Endothelial function: Lycopene may improve endothelial function, which can help with blood flow and nitric oxide bioavailability.
There's no strict limit to how many tomatoes you can eat per day. However, it's best to eat a variety of fruits and vegetables in moderation.
Benefits of tomatoes
Antioxidants
Tomatoes contain antioxidants like lycopene, vitamin C, and vitamin E, which may help reduce inflammation and oxidative damage.
Potassium
Helps regulate fluids and balance sodium levels, which may help lower blood pressure.
Low glycemic index
Fresh tomatoes have a low glycemic index, which means they release sugar slowly into the bloodstream.
The glycemic index (GI) of a raw, ripe tomato is around 15–20, which is considered low.
The glycemic index (GI) is a ranking of how quickly foods raise blood sugar levels.
Foods with a GI of 55 or less are considered low, while those with a GI of 70 or more are considered high.

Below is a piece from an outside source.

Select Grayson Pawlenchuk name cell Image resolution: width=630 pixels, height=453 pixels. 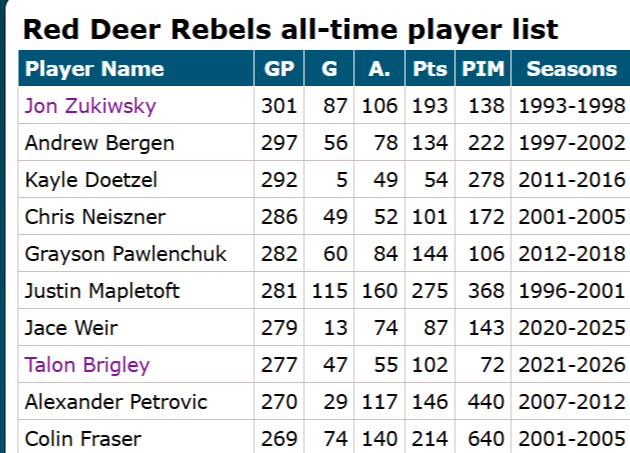coord(126,254)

Tomatoes are non-starchy and have a low GI, making them a good choice for people with diabetes.
Other low-GI foods:
Green vegetables, Chickpeas, Raw carrots, Kidney beans, Bran breakfast cereals, Avocado, Broccoli, and Spinach.
How GI affects blood sugar
Foods with a high GI can raise blood sugar levels, while foods with a low GI have a smaller effect on blood sugar.
People with acid reflux or gastroesophageal reflux disease (GERD) may want to avoid or limit the amount of tomatoes they eat, as acidic foods can often make heartburn worse. 10 Some people with reflux can tolerate cooked tomatoes in small amounts.
Avoid use in individuals with hypersensitivity to lycopene or any of its food sources, especially tomatoes.